Segment Start: Task inputs

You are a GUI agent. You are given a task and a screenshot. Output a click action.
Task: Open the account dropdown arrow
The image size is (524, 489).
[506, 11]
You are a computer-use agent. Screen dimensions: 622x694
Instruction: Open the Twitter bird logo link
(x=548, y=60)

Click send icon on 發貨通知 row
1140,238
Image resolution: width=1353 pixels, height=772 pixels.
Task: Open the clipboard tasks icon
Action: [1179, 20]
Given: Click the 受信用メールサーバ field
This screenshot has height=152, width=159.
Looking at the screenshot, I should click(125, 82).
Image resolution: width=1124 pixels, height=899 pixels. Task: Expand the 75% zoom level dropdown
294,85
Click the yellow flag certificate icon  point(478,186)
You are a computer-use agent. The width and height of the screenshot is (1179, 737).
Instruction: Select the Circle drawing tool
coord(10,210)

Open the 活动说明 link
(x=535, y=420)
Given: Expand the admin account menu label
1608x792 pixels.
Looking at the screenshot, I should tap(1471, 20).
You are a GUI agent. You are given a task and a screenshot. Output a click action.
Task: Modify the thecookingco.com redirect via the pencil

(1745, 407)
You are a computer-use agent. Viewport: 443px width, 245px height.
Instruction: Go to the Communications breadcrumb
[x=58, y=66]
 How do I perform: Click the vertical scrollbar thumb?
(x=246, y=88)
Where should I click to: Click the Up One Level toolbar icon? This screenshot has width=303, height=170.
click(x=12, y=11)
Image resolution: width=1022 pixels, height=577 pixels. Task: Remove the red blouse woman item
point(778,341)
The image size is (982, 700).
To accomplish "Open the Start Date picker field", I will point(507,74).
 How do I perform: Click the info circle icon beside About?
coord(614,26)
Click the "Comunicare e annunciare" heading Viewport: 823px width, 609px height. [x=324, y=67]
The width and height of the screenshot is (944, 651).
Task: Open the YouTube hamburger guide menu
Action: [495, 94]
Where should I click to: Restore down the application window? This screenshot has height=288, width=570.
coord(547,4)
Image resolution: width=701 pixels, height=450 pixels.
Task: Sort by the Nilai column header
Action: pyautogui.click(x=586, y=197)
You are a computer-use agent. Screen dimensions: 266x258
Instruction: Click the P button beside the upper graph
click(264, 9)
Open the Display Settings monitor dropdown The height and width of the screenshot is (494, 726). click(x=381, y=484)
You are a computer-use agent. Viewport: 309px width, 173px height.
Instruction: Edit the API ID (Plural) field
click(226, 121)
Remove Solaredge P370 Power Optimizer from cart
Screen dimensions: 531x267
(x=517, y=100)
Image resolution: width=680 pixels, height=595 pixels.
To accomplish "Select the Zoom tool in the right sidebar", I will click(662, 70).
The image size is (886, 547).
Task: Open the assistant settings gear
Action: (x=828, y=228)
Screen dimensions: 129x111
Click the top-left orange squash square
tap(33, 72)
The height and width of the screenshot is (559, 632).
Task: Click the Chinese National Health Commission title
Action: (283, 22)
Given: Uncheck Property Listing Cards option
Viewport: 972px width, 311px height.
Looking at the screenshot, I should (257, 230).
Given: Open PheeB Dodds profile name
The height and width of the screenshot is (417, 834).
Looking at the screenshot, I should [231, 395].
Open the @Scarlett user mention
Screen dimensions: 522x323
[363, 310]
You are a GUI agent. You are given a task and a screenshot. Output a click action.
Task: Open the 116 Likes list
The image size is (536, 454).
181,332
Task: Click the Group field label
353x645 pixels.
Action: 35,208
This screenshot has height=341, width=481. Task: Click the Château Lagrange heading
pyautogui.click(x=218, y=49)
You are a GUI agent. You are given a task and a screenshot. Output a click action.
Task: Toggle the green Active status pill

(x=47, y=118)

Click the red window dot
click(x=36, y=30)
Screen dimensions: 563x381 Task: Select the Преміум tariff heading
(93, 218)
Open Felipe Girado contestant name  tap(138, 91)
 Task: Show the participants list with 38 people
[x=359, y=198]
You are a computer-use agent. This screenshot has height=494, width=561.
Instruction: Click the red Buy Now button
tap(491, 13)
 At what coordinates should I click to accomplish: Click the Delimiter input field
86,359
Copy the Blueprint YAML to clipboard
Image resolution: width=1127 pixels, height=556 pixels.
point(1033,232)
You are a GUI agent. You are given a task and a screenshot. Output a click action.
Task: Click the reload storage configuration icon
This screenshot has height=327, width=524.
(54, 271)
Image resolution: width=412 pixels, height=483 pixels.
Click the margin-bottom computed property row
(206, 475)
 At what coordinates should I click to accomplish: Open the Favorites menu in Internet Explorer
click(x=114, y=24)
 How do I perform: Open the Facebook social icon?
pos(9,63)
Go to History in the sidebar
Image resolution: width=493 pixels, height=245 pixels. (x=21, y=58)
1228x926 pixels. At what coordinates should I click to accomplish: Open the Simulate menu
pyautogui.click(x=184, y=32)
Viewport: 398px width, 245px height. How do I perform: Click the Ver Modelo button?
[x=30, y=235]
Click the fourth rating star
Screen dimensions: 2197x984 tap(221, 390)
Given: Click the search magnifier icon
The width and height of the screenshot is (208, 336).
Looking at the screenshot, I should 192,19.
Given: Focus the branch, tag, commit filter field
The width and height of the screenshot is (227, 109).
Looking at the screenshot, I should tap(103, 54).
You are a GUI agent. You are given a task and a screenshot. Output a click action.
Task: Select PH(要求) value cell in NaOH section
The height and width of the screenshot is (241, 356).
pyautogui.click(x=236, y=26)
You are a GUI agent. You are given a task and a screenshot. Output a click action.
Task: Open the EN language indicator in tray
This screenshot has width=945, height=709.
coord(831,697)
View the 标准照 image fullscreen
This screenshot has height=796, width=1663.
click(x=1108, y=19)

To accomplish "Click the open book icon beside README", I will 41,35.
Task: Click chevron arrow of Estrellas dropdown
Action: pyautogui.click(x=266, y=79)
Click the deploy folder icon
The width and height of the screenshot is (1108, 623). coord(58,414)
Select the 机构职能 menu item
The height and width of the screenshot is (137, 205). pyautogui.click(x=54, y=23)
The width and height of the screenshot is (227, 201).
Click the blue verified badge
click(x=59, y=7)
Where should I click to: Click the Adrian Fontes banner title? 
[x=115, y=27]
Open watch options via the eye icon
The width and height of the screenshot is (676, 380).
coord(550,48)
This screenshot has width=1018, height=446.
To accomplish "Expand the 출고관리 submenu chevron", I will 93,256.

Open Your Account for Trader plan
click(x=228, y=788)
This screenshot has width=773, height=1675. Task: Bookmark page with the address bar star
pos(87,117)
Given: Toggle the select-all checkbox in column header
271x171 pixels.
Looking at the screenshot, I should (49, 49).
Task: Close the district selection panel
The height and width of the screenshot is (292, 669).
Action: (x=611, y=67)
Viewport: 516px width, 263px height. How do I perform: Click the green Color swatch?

Segment End: Task inputs

== How to complete this task ==
The answer must be every line from the records above that contains the word "computer", copied in full.

== Task solution ==
You are a computer-use agent. Screen dimensions: 622x694
You are a computer-use agent. The width and height of the screenshot is (1179, 737).
You are a computer-use agent. Viewport: 443px width, 245px height.
You are a computer-use agent. Screen dimensions: 266x258
You are a computer-use agent. Viewport: 309px width, 173px height.
You are a computer-use agent. This screenshot has height=494, width=561.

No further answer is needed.